引用本文: 凌云飛, 李田歌, 曹嶸, 錢永軍. 木犀草素對體外循環導致急性肺損傷的保護作用及其機制研究. 中國胸心血管外科臨床雜志, 2023, 30(8): 1181-1187. doi: 10.7507/1007-4848.202104025 復制
急性肺損傷(acute lung injury,ALI)是心外科體外循環(extracorporeal circulation,ECC)后常見的并發癥之一。
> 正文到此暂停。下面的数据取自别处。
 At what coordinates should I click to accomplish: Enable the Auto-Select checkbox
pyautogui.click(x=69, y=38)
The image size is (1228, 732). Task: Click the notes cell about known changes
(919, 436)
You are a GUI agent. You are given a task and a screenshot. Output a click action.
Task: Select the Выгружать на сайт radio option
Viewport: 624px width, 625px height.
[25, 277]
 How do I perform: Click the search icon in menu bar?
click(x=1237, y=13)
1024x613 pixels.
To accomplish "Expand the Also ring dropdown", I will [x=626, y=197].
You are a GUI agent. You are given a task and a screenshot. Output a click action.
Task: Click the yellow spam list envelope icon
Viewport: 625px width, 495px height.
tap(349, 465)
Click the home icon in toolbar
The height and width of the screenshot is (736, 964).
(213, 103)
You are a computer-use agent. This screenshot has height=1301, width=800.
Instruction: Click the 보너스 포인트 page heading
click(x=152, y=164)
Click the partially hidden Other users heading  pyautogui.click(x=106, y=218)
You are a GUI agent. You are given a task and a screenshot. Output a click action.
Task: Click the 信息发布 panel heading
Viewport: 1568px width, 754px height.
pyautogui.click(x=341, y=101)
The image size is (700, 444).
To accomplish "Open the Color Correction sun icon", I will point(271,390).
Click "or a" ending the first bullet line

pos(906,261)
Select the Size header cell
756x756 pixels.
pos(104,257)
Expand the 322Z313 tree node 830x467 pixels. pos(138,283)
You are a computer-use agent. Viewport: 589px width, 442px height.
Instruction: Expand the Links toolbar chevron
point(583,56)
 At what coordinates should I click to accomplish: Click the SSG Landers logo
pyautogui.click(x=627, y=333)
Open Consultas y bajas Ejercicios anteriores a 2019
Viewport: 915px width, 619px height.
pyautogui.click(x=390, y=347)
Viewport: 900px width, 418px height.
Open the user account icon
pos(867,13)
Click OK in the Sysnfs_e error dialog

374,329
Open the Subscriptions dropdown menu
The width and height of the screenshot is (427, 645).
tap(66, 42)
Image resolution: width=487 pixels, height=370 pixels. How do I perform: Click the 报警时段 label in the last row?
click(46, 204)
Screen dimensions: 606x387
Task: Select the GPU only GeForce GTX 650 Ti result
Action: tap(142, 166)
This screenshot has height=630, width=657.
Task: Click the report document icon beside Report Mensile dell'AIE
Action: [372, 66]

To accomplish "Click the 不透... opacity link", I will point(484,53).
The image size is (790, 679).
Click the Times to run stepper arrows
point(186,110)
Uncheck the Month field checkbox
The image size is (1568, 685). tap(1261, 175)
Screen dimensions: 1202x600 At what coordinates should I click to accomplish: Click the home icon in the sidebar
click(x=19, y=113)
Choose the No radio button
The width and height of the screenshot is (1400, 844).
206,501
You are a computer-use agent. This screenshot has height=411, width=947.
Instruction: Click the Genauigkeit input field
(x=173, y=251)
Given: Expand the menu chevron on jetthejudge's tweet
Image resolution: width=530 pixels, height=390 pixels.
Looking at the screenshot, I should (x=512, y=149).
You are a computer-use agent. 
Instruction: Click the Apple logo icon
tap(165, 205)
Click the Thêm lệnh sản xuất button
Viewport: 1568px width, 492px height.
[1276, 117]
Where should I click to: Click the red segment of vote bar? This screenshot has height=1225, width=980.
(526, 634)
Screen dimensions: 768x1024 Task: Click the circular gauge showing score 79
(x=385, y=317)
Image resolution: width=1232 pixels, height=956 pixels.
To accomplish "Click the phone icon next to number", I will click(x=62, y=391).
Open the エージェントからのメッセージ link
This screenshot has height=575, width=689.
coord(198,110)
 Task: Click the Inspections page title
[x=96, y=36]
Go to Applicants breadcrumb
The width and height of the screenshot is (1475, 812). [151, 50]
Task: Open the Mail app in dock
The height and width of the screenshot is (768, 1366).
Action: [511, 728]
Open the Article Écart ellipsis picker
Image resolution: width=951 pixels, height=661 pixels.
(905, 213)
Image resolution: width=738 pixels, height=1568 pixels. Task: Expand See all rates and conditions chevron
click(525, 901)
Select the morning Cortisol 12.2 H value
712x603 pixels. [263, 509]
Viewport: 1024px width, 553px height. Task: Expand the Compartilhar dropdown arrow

轉流過程中在循環血液與管道材料接觸、血液稀釋、缺血-再灌注損傷、低溫、全身炎癥反應等因素影響下[1],血液中的炎癥細胞被激活并釋放炎性因子白細胞介素-6(interleukin-6,IL-6)、腫瘤壞死因子-α(tumor necrosis factor-α,TNF-α)等,在炎性因子趨化作用下,中性粒細胞聚集沉積在肺泡間隙,影響肺泡內皮-上皮細胞功能,導致肺順應性下降,造成ALI[2]。若肺損傷不能及時緩解,在炎性細胞持續刺激作用下,后期易進展為纖維化,一旦纖維化產生,患者將發生不可逆的肺損傷,預后極差。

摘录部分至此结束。